We can redraw the aforementioned charts, but this time using the VulnWatch EDB in our dataset:
Figure 5 - VulnWatch Exploit Dataset Efficiency/Effort Intersection
EPSS | 37.8% | EPSS Value |
Remediation Set Total | 2,316 | No of CVEs in scope for patching |
Exploit DB Total | 439 | No CVE in our set of known exploited |
Total Possible Vulnerabilities | 24,165 | Total CVE in our vulnerability population |
True Positive | 221 | Correctly identified as exploited |
False Positive | 2,095 | Identified but not actually in the exploited set |
True Negative | 21,631 | Not identified and not exploited |
False Negative | 218 | Not identified, but in the exploited set |
Coverage | 50.34% |
|
Efficiency | 9.54% |
|
Effort | 9.58% |
|
An EPSS of 37.8% will achieve a Coverage of 50.34% or 221 of the 439 VulnWatch EDB total. Put differently, to achieve an “optimum” Efficiency and Effort balance for this dataset, a total of 2,316 vulnerabilities must be patched. This leaves 21,631 vulnerabilities unpatched (though not considered exploited) whereas 218 vulnerabilities would be considered exploited but left unpatched.
Figure 6 - VulnWatch Exploit Dataset Efficiency/Coverage Intersection
96.1% | EPSS Value | |
Remediation Set Total | 447 | No of CVEs in scope for patching |
Exploit DB Total | 439 | No CVE in our set of known exploited |
Total Possible Vulnerabilities | 24,165 | Total CVE in our vulnerability population |
True Positive | 148 | Correctly identified as exploited |
False Positive | 299 | Identified but not actually in the exploited set |
True Negative | 23,427 | Not identified and not exploited |
False Negative | 291 | Not identified, but in the exploited set |
Coverage | 33.71% |
|
Efficiency | 33.11% |
|
Effort | 1.85% |
|
A bare minimum approach would require that only 447 vulnerabilities be patched if an EPSS of 96.1% is selected, giving an Efficiency and Coverage of approximately 33%. The Effort required will be less than 2% of the total 24,165 vulnerabilities.

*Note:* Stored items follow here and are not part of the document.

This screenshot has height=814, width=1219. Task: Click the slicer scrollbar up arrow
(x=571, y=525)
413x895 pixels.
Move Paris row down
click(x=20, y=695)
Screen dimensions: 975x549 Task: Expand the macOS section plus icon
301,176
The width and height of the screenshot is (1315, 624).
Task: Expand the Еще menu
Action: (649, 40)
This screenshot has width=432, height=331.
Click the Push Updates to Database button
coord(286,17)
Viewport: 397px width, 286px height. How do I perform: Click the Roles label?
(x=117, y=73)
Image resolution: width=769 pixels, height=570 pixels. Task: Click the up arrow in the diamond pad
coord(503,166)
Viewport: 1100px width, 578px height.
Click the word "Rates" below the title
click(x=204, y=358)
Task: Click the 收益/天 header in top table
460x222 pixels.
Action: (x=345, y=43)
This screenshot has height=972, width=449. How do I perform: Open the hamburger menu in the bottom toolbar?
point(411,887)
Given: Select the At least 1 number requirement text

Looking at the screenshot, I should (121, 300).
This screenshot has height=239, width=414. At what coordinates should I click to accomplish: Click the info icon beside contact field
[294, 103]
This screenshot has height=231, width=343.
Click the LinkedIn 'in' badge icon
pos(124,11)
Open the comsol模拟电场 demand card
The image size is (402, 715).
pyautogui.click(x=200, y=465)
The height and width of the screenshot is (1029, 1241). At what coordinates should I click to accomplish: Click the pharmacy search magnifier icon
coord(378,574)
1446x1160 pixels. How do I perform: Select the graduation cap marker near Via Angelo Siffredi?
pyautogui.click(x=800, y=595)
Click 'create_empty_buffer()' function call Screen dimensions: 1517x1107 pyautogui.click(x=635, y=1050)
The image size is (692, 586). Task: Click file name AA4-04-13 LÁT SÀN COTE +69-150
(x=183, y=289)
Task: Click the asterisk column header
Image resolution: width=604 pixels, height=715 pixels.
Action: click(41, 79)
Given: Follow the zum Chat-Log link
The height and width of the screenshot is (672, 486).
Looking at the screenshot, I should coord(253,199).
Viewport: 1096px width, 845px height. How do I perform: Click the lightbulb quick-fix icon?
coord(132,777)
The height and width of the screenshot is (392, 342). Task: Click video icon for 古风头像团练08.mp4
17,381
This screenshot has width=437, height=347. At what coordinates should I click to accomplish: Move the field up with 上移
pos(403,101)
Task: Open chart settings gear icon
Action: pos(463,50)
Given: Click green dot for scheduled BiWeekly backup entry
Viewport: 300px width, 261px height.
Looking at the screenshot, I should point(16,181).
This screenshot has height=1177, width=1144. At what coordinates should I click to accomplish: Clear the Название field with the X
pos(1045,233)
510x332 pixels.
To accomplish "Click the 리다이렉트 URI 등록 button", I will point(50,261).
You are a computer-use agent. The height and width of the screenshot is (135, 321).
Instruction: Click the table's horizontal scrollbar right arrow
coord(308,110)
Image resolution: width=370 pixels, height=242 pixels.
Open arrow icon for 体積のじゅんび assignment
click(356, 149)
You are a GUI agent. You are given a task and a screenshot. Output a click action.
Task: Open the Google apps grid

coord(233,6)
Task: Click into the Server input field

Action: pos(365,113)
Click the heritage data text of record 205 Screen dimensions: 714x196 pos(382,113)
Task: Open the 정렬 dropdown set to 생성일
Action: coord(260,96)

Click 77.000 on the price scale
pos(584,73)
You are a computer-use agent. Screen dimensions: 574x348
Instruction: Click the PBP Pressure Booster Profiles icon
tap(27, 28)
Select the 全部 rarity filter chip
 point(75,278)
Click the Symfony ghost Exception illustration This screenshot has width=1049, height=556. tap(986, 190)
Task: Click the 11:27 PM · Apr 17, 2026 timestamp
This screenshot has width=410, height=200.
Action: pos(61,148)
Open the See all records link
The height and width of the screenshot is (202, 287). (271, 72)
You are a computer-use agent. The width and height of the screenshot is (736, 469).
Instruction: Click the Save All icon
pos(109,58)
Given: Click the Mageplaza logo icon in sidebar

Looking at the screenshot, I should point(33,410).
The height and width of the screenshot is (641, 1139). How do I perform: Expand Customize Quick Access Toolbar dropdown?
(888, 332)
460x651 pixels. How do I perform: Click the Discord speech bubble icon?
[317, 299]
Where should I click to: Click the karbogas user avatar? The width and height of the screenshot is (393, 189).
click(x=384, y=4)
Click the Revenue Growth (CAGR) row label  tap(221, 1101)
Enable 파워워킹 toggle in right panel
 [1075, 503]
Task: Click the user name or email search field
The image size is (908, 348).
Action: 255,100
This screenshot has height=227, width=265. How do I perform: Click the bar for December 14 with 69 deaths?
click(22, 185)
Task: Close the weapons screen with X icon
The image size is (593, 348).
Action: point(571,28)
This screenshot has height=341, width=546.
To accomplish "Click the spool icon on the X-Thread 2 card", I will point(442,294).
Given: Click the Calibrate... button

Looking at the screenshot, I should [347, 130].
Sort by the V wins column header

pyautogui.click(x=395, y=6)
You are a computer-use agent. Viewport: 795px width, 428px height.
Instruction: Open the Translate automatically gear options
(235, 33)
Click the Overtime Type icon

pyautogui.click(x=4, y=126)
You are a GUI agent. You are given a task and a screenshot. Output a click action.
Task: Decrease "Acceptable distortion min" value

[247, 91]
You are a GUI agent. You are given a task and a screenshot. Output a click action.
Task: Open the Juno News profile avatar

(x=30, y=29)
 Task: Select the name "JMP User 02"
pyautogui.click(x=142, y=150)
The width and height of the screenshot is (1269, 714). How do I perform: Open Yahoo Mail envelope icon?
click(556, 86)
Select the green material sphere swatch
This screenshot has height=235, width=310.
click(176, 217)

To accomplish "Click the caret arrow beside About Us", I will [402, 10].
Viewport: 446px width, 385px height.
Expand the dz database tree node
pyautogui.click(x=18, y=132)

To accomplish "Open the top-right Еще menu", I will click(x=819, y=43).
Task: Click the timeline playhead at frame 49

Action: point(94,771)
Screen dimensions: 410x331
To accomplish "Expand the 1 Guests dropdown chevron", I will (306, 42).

If we expand the size of the exploitation dataset to include all the penetration testing vulnerabilities, the OCD VulnWatch EDB, and the Cybersecurity & Infrastructure Security Agency (CISA) Known Exploited Vulnerabilities (KEV), then the resulting dataset contains 2,945 unique vulnerabilities.
Figure 7 - Efficiency/Effort Intersection for the combined exploit datasets.
EPSS | 2.2% | EPSS Value |
Remediation Set Total | 5,770 | No of CVEs in scope for patching |
Exploit DB Total | 2,945 | No CVE in our set of known exploited |
Total Possible Vulnerabilities | 24,165 | Total CVE in our vulnerability population |
True Positive | 1,392 | Correctly identified as exploited |
False Positive | 4,378 | Identified but not actually in the exploited set |
True Negative | 16,842 | Not identified and not exploited |
False Negative | 1,553 | Not identified, but in the exploited set |
Coverage | 47.27% |
|
Efficiency | 24.12% |
|
Effort | 23.88% |
|
At the (lower) EE convergence threshold of 2.2%, almost double the number of vulnerabilities (5,770) present in the Exploit DB (2,945) will be remediated, resulting in 1,392 exploited vulnerabilities to be patched. This still results in patching 4,378 vulnerabilities that were not exploited and missing 1,553 vulnerabilities that were exploited.